**WORK TASK:** What does the data read, word for word, from the line containing "Viewport: 1220px width, 875px height." through its final line? Give those lines only.

**Items listed in a dataset:**
=== Begin Enclosure ===

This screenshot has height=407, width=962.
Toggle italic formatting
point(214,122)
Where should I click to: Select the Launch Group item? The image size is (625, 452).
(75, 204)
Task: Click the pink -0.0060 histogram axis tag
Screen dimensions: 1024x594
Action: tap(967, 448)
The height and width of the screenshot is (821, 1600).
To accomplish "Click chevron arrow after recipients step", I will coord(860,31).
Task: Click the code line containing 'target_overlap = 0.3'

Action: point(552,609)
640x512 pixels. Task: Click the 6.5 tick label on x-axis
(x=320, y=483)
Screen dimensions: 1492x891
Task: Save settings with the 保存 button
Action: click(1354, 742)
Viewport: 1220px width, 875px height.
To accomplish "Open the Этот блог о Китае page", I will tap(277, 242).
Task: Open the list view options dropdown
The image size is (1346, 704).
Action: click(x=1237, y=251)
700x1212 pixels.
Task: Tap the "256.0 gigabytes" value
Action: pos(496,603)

=== End Enclosure ===

**RESULT OF THIS TASK:**
Viewport: 1220px width, 875px height.
To accomplish "Open the Этот блог о Китае page", I will tap(277, 242).
Task: Open the list view options dropdown
The image size is (1346, 704).
Action: click(x=1237, y=251)
700x1212 pixels.
Task: Tap the "256.0 gigabytes" value
Action: pos(496,603)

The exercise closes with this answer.